Medusa. No mínimo intrigante. Um assunto muito importante para o gênero feminino e muito desconfortável para o gênero masculino. A história que conhecemos diz que Medusa era mortal, se achava mais bonita do que Atena, teve relação sexual com Poseidon. Atena que não tolerou tamanha vaidade e “situação” transformou seus cabelos em serpentes/cobras e quem olhasse diretamente para ela se transformava em pedra. Foi decapitada por Perseu. Aqui está a escultura/estátua famosa. Natalie Haynes, graduada em Filologia Clássica pela Universidade de Cambridge, na Inglaterra, e considerada uma autoridade mundial em literatura clássica, nos conta uma outra versão. Uma outra versão não só em relação a Medusa, mas a outros mitos, referindo, por exemplo, que nunca existiu uma caixa de Pandora. Quando muito, Pandora teve uma garrafa ou pote onde - uns escreveram que - tinha coisas más ou - outros escreveram que - tinha coisas bonitas. Mas no caso de Medusa o choque tem outro nível. Natalie Haynes afirma: “As pessoas pensam em Medusa como o monstro arquetípico, mas ela foi vítima de estupro. Ela foi primeiro estuprada por um deus masculino (Poseidon) e depois punida por uma deusa feminina (Atena) por ter sido agredida sexualmente em seu templo.” Leia um artigo aqui e outro aqui, para ter tempo de digerir tudo e saber mais pormenores.

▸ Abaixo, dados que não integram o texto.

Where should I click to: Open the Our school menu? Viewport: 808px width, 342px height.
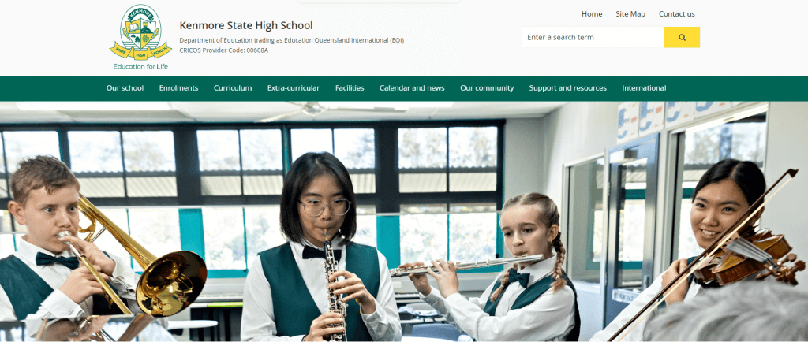(125, 88)
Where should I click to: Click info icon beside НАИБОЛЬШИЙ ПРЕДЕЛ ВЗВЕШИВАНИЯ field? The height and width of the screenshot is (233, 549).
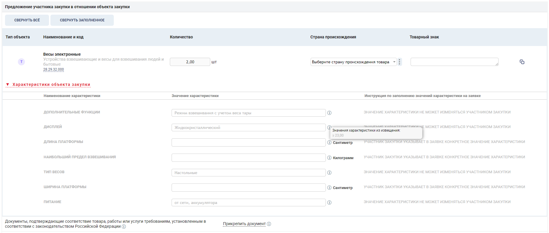click(x=329, y=158)
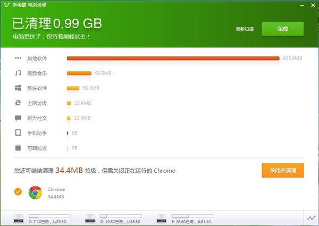The image size is (319, 226).
Task: Click the Chrome browser icon
Action: (36, 192)
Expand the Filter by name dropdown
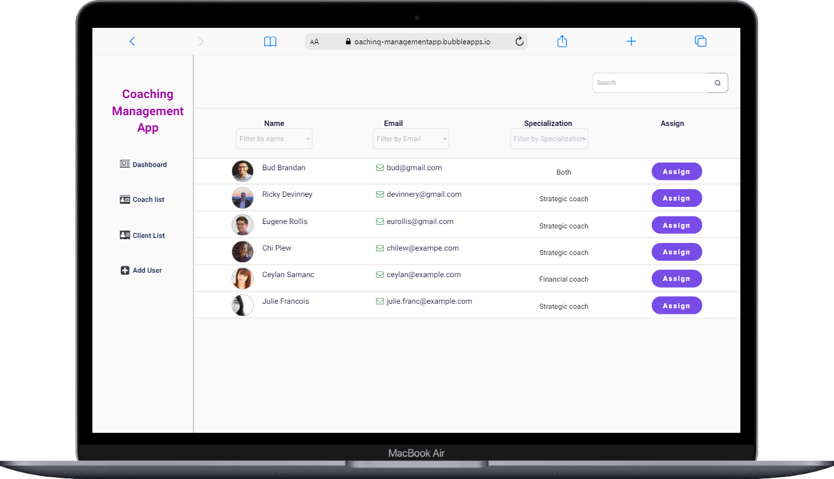Screen dimensions: 834x479 (x=274, y=139)
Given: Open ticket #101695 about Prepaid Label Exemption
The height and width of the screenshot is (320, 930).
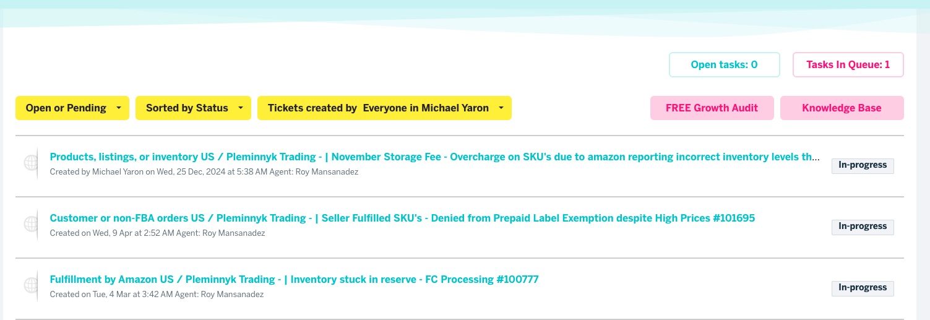Looking at the screenshot, I should tap(402, 218).
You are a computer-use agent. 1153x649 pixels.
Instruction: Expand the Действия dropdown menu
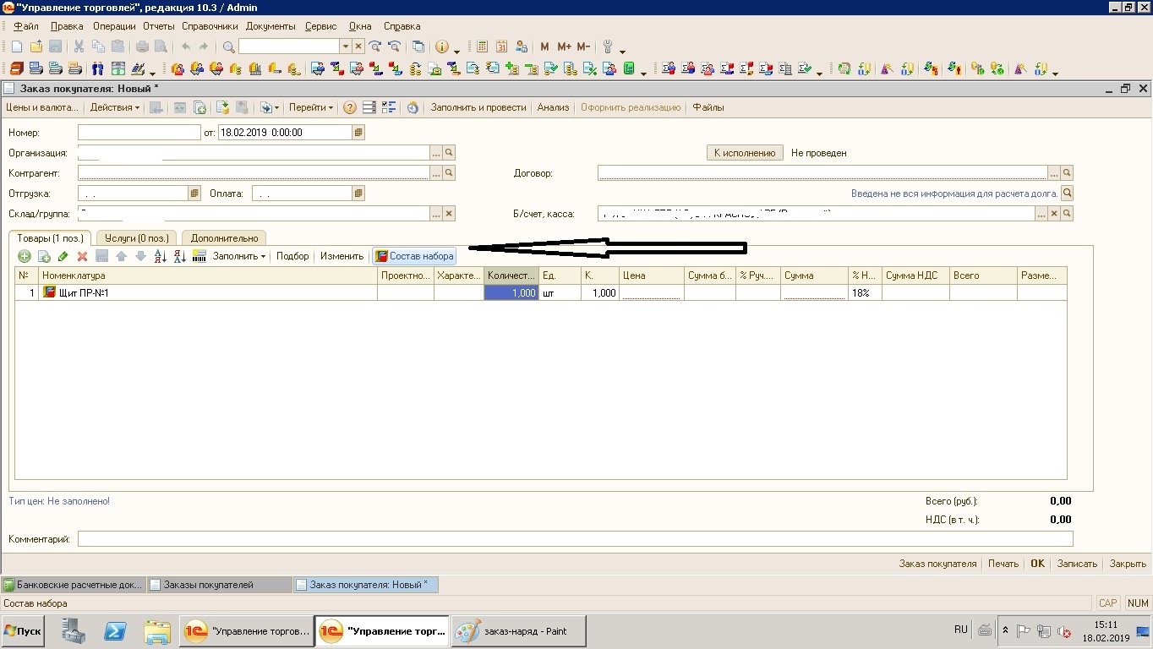click(x=114, y=108)
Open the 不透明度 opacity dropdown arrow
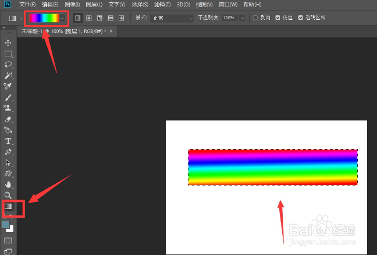The height and width of the screenshot is (255, 377). click(x=243, y=18)
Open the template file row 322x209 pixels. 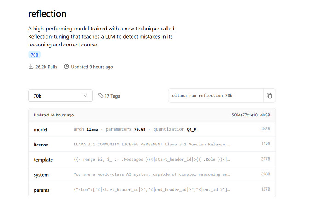coord(152,160)
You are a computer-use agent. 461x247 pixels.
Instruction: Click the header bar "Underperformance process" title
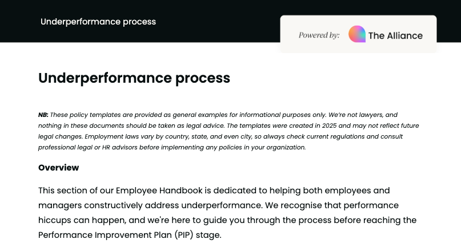(98, 22)
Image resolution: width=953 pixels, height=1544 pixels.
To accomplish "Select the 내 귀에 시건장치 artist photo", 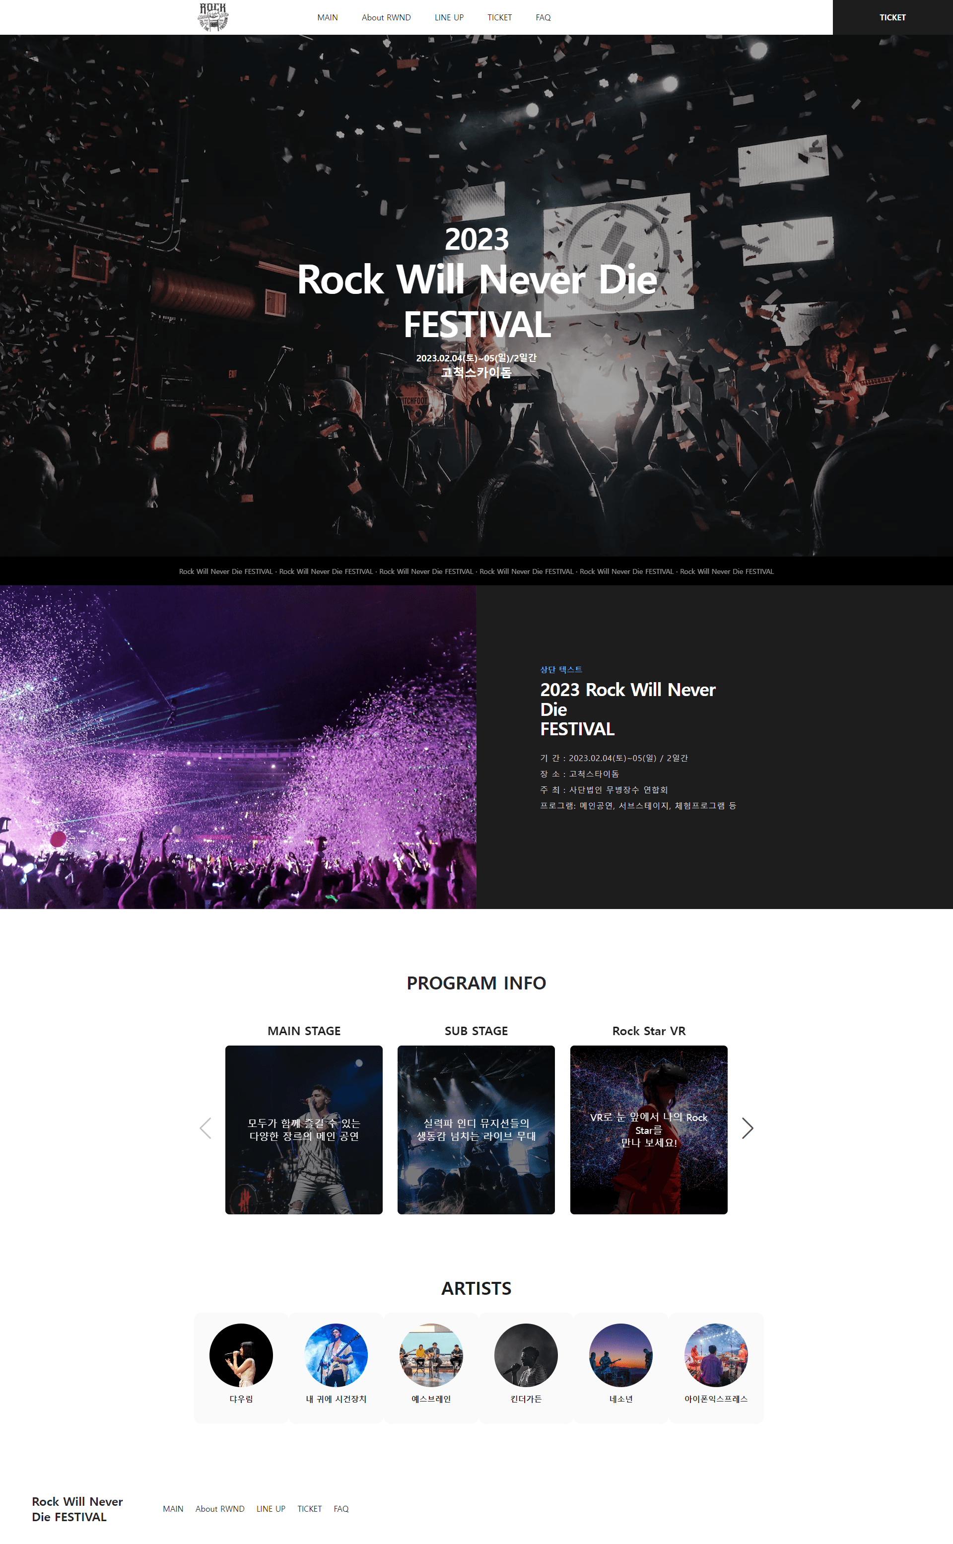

Se for do gênero masculino, ao ler isto, talvez pense que é um exagero, ou que as mulheres agora justificam tudo com estupro ou abusos. Mas se for do gênero feminino percebe que finalmente são conhecidos outros pontos de vista. O ponto de vista das vítimas, das pessoas invisíveis, das pessoas que apenas tinham – e têm - de ficar de boca calada. Veja aqui a nova escultura/estátua de Luciano Garbati. Todos têm direito a expor o seu ponto de vista. Penso muito em Medusa e na justiça que se tenta fazer com seu nome e sua vida. Gosto de pensar em todas as Medusas que um dia, cedo ou tarde, serão “justiçadas”. É fácil difamar. Sei muito bem disso. Gostaria até de saber menos do que sei. Mas também sei que não se pode esperar por ninguém, muito menos por pessoas do gênero masculino para nos ajudarem a melhorar as versões da história, a dar um maior equilíbrio ao que realmente aconteceu e acontece na vida de todos. E, é com lamento que o digo, também não se pode contar com todas as pessoas do gênero feminino. Ainda não perceberam que lhes colocaram duas palas/antolhos nos olhos. Em outros tempos alguns “podiam tudo”. Não mais.